**The task**
Find each line in the records below that contains the word "agent" and copy those lines out in full.

**Source material**
## START
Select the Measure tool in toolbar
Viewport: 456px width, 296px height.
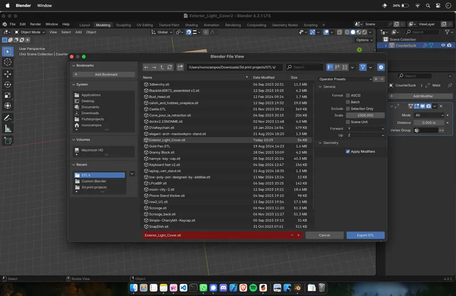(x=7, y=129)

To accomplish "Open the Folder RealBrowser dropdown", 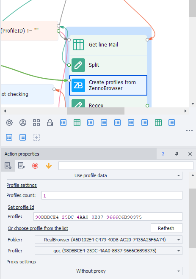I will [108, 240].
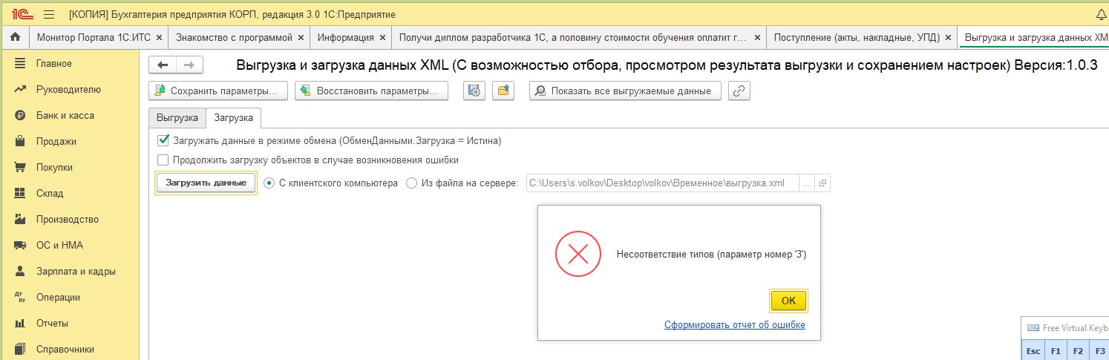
## END
## START
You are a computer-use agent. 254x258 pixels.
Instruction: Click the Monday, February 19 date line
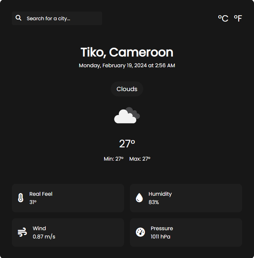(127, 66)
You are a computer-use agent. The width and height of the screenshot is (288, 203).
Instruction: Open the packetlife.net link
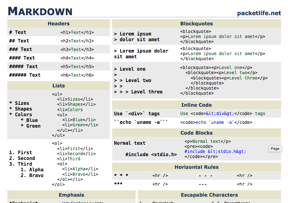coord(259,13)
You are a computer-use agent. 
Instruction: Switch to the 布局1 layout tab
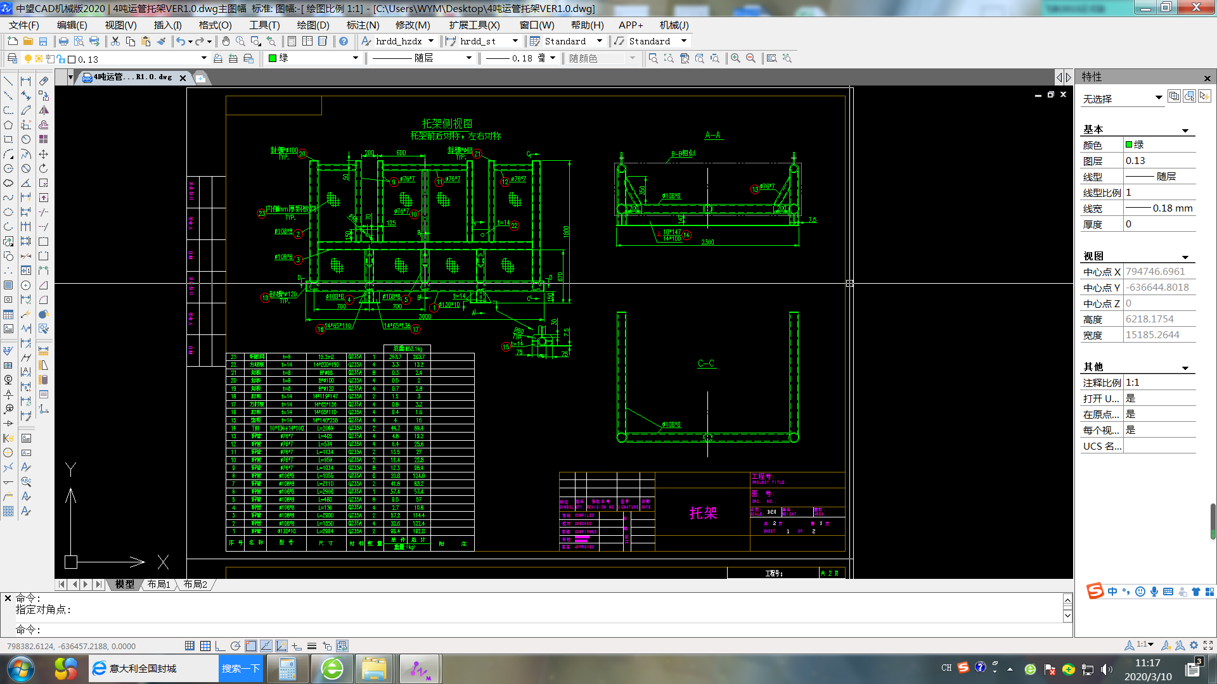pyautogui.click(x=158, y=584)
## END
**Full solution**
You are a computer-use agent. 254x258 pixels.
You are a computer-use agent. The width and height of the screenshot is (288, 203).
You are a computer-use agent. 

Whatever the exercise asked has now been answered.